* _What the exercise asks_
Copy every one of the records below character for character, keeping the line breaks as they are.

··· Given records ···

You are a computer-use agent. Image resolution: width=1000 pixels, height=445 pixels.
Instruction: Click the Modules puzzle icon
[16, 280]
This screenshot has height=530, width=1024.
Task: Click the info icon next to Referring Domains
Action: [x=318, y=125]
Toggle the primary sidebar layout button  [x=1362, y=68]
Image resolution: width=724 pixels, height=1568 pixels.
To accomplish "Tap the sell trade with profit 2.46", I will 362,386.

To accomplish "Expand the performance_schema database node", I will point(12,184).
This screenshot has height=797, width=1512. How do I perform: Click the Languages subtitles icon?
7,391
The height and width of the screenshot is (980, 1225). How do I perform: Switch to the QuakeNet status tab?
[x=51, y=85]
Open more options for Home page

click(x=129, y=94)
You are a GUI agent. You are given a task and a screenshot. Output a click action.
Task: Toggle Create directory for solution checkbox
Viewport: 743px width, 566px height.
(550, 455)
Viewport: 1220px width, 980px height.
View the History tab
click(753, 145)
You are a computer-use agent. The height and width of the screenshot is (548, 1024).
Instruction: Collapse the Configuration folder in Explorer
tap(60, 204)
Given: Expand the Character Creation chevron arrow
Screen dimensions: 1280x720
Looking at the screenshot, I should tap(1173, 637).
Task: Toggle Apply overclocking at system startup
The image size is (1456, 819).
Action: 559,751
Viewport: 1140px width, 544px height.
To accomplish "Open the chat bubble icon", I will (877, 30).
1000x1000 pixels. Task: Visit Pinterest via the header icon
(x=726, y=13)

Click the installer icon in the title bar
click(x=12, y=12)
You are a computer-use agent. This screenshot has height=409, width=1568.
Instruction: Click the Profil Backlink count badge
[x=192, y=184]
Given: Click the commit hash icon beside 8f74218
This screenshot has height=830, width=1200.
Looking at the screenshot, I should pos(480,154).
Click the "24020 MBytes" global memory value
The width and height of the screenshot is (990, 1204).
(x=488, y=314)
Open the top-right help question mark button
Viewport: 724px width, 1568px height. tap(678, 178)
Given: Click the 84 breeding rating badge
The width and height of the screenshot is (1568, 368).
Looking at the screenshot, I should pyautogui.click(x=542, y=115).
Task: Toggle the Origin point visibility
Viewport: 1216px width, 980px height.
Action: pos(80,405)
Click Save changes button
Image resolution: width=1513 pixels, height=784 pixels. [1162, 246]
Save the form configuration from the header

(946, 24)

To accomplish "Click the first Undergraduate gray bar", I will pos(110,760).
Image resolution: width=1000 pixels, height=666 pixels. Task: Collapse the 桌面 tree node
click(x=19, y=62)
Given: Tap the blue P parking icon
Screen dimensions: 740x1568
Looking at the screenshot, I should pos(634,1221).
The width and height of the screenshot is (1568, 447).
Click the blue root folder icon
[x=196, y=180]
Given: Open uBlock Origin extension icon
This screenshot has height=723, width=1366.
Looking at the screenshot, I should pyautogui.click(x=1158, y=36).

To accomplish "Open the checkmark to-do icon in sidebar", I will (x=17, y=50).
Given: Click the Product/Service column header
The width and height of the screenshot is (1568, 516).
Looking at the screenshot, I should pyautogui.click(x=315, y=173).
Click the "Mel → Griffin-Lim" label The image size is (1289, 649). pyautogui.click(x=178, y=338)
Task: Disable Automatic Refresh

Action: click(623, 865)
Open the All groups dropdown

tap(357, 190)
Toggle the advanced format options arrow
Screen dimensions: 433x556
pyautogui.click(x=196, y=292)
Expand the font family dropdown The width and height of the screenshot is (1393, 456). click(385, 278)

···

* _Written answer_
You are a computer-use agent. Image resolution: width=1000 pixels, height=445 pixels.
Instruction: Click the Modules puzzle icon
[16, 280]
This screenshot has height=530, width=1024.
Task: Click the info icon next to Referring Domains
Action: [x=318, y=125]
Toggle the primary sidebar layout button  [x=1362, y=68]
Image resolution: width=724 pixels, height=1568 pixels.
To accomplish "Tap the sell trade with profit 2.46", I will 362,386.

To accomplish "Expand the performance_schema database node", I will point(12,184).
This screenshot has height=797, width=1512. How do I perform: Click the Languages subtitles icon?
7,391
The height and width of the screenshot is (980, 1225). How do I perform: Switch to the QuakeNet status tab?
[x=51, y=85]
Open more options for Home page

click(x=129, y=94)
You are a GUI agent. You are given a task and a screenshot. Output a click action.
Task: Toggle Create directory for solution checkbox
Viewport: 743px width, 566px height.
(550, 455)
Viewport: 1220px width, 980px height.
View the History tab
click(753, 145)
You are a computer-use agent. The height and width of the screenshot is (548, 1024).
Instruction: Collapse the Configuration folder in Explorer
tap(60, 204)
Given: Expand the Character Creation chevron arrow
Screen dimensions: 1280x720
Looking at the screenshot, I should tap(1173, 637).
Task: Toggle Apply overclocking at system startup
The image size is (1456, 819).
Action: 559,751
Viewport: 1140px width, 544px height.
To accomplish "Open the chat bubble icon", I will (877, 30).
1000x1000 pixels. Task: Visit Pinterest via the header icon
(x=726, y=13)

Click the installer icon in the title bar
click(x=12, y=12)
You are a computer-use agent. This screenshot has height=409, width=1568.
Instruction: Click the Profil Backlink count badge
[x=192, y=184]
Given: Click the commit hash icon beside 8f74218
This screenshot has height=830, width=1200.
Looking at the screenshot, I should pos(480,154).
Click the "24020 MBytes" global memory value
The width and height of the screenshot is (990, 1204).
(x=488, y=314)
Open the top-right help question mark button
Viewport: 724px width, 1568px height. tap(678, 178)
Given: Click the 84 breeding rating badge
The width and height of the screenshot is (1568, 368).
Looking at the screenshot, I should pyautogui.click(x=542, y=115).
Task: Toggle the Origin point visibility
Viewport: 1216px width, 980px height.
Action: pos(80,405)
Click Save changes button
Image resolution: width=1513 pixels, height=784 pixels. [1162, 246]
Save the form configuration from the header

(946, 24)

To accomplish "Click the first Undergraduate gray bar", I will pos(110,760).
Image resolution: width=1000 pixels, height=666 pixels. Task: Collapse the 桌面 tree node
click(x=19, y=62)
Given: Tap the blue P parking icon
Screen dimensions: 740x1568
Looking at the screenshot, I should pos(634,1221).
The width and height of the screenshot is (1568, 447).
Click the blue root folder icon
[x=196, y=180]
Given: Open uBlock Origin extension icon
This screenshot has height=723, width=1366.
Looking at the screenshot, I should pyautogui.click(x=1158, y=36).

To accomplish "Open the checkmark to-do icon in sidebar", I will (x=17, y=50).
Given: Click the Product/Service column header
The width and height of the screenshot is (1568, 516).
Looking at the screenshot, I should pyautogui.click(x=315, y=173).
Click the "Mel → Griffin-Lim" label The image size is (1289, 649). pyautogui.click(x=178, y=338)
Task: Disable Automatic Refresh

Action: click(623, 865)
Open the All groups dropdown

tap(357, 190)
Toggle the advanced format options arrow
Screen dimensions: 433x556
pyautogui.click(x=196, y=292)
Expand the font family dropdown The width and height of the screenshot is (1393, 456). click(385, 278)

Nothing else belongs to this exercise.